> **INSTRUCTIONS FOR THE TASK**
Reproduce the following material exactly, including every line.

> **EXERCISE MATERIAL**
--------

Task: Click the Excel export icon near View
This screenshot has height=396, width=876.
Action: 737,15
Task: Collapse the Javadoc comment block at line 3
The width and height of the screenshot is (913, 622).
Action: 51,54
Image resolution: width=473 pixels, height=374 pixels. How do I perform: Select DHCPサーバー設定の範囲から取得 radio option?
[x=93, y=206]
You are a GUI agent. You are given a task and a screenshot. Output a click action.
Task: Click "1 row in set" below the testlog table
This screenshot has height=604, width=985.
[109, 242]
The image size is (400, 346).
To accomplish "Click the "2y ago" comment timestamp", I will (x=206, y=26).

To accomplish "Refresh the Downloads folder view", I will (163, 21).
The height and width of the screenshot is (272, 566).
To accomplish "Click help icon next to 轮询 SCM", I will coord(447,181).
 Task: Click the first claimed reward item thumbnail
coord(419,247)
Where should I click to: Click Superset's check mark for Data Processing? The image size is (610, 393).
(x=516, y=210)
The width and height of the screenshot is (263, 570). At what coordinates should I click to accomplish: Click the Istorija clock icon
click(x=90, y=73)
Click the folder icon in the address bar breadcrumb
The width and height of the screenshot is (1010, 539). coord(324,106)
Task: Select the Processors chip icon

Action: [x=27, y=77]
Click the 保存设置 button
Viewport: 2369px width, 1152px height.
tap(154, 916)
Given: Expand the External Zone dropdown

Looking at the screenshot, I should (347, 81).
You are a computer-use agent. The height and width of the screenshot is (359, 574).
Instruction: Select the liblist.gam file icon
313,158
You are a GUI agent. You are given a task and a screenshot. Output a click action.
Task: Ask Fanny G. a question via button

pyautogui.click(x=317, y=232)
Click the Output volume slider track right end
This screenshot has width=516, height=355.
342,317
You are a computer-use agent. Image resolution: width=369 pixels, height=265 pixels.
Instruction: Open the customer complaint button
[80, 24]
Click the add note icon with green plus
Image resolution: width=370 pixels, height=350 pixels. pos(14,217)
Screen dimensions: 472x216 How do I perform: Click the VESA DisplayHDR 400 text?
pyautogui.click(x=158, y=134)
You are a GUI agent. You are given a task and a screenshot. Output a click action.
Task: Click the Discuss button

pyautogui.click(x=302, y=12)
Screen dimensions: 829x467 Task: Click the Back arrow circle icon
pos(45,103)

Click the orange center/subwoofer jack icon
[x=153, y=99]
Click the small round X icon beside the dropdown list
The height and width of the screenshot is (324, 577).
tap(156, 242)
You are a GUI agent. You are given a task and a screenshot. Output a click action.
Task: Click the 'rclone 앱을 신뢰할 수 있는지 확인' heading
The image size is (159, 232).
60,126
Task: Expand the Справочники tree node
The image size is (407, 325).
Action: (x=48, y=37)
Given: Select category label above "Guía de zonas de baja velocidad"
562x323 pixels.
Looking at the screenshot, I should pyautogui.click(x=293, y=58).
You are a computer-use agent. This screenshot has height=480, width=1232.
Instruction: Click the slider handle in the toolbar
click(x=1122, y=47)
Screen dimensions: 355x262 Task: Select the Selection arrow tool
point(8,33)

--------

> **RESPONSE BOX**
Task: Click the Excel export icon near View
This screenshot has height=396, width=876.
Action: 737,15
Task: Collapse the Javadoc comment block at line 3
The width and height of the screenshot is (913, 622).
Action: 51,54
Image resolution: width=473 pixels, height=374 pixels. How do I perform: Select DHCPサーバー設定の範囲から取得 radio option?
[x=93, y=206]
You are a GUI agent. You are given a task and a screenshot. Output a click action.
Task: Click "1 row in set" below the testlog table
This screenshot has height=604, width=985.
[109, 242]
The image size is (400, 346).
To accomplish "Click the "2y ago" comment timestamp", I will (x=206, y=26).

To accomplish "Refresh the Downloads folder view", I will (163, 21).
The height and width of the screenshot is (272, 566).
To accomplish "Click help icon next to 轮询 SCM", I will coord(447,181).
 Task: Click the first claimed reward item thumbnail
coord(419,247)
Where should I click to: Click Superset's check mark for Data Processing? The image size is (610, 393).
(x=516, y=210)
The width and height of the screenshot is (263, 570). At what coordinates should I click to accomplish: Click the Istorija clock icon
click(x=90, y=73)
Click the folder icon in the address bar breadcrumb
The width and height of the screenshot is (1010, 539). coord(324,106)
Task: Select the Processors chip icon

Action: [x=27, y=77]
Click the 保存设置 button
Viewport: 2369px width, 1152px height.
tap(154, 916)
Given: Expand the External Zone dropdown

Looking at the screenshot, I should (347, 81).
You are a computer-use agent. The height and width of the screenshot is (359, 574).
Instruction: Select the liblist.gam file icon
313,158
You are a GUI agent. You are given a task and a screenshot. Output a click action.
Task: Ask Fanny G. a question via button

pyautogui.click(x=317, y=232)
Click the Output volume slider track right end
This screenshot has width=516, height=355.
342,317
You are a computer-use agent. Image resolution: width=369 pixels, height=265 pixels.
Instruction: Open the customer complaint button
[80, 24]
Click the add note icon with green plus
Image resolution: width=370 pixels, height=350 pixels. pos(14,217)
Screen dimensions: 472x216 How do I perform: Click the VESA DisplayHDR 400 text?
pyautogui.click(x=158, y=134)
You are a GUI agent. You are given a task and a screenshot. Output a click action.
Task: Click the Discuss button

pyautogui.click(x=302, y=12)
Screen dimensions: 829x467 Task: Click the Back arrow circle icon
pos(45,103)

Click the orange center/subwoofer jack icon
[x=153, y=99]
Click the small round X icon beside the dropdown list
The height and width of the screenshot is (324, 577).
tap(156, 242)
You are a GUI agent. You are given a task and a screenshot. Output a click action.
Task: Click the 'rclone 앱을 신뢰할 수 있는지 확인' heading
The image size is (159, 232).
60,126
Task: Expand the Справочники tree node
The image size is (407, 325).
Action: (x=48, y=37)
Given: Select category label above "Guía de zonas de baja velocidad"
562x323 pixels.
Looking at the screenshot, I should pyautogui.click(x=293, y=58).
You are a computer-use agent. This screenshot has height=480, width=1232.
Instruction: Click the slider handle in the toolbar
click(x=1122, y=47)
Screen dimensions: 355x262 Task: Select the Selection arrow tool
point(8,33)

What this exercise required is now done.